- Aim of the exercise
Nothing outside the range is to be copied. From the entries below, reproduce exactly the lines starting at the one with "Image resolution: width=510" and ending at the one with "Task: Click the", without pictures.

- Data

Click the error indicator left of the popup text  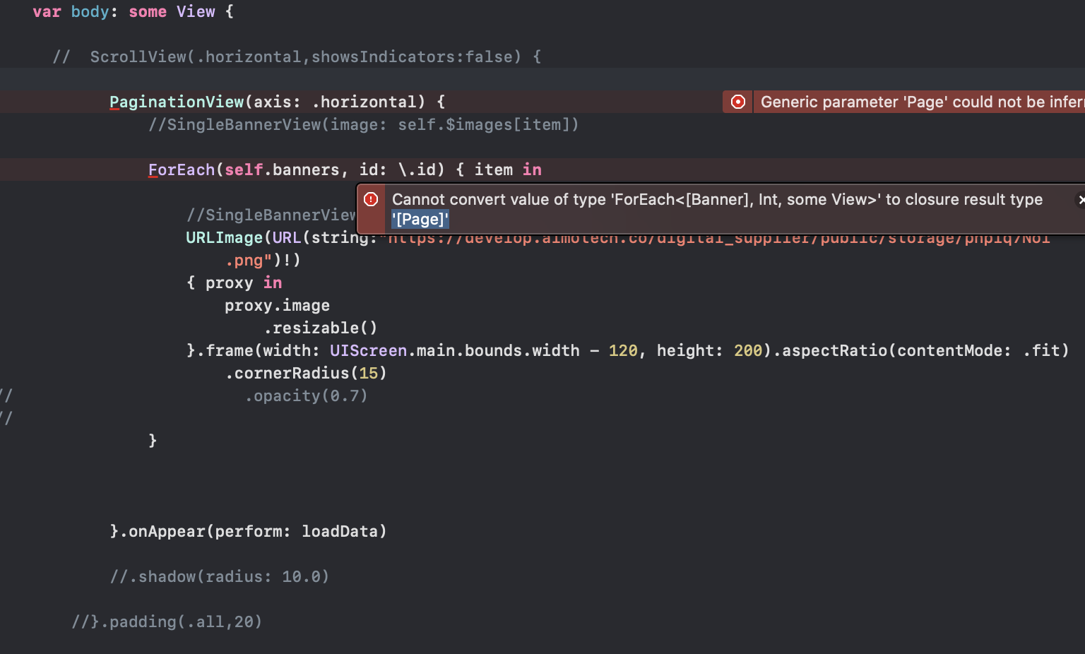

--

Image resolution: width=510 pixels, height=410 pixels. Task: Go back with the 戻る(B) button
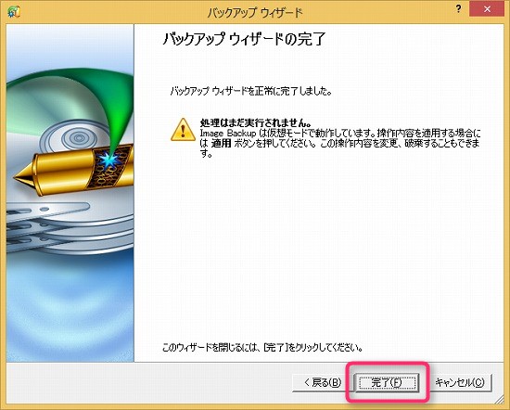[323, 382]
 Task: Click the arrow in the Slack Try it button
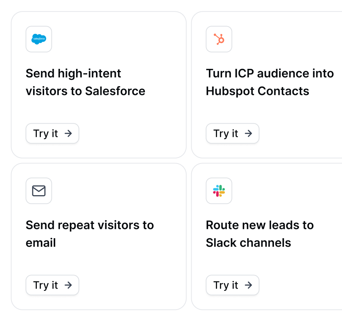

* * *

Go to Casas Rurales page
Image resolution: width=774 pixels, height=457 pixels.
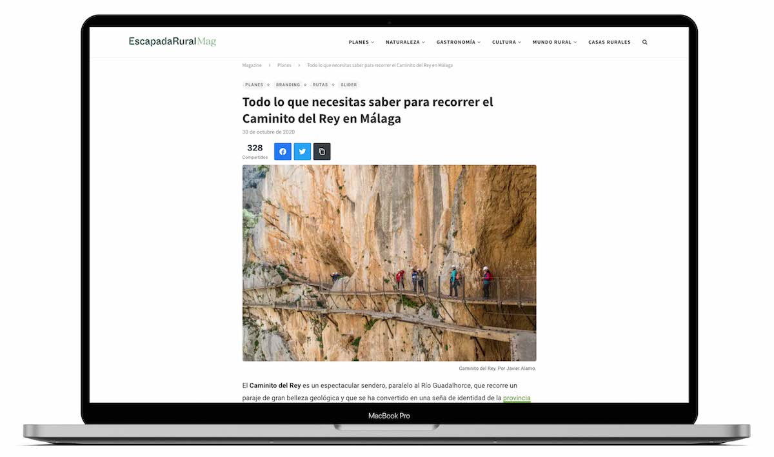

- Solution to this exercise
Image resolution: width=510 pixels, height=410 pixels. Task: Go back with the 戻る(B) button
[323, 382]
 Task: Click the arrow in the Slack Try it button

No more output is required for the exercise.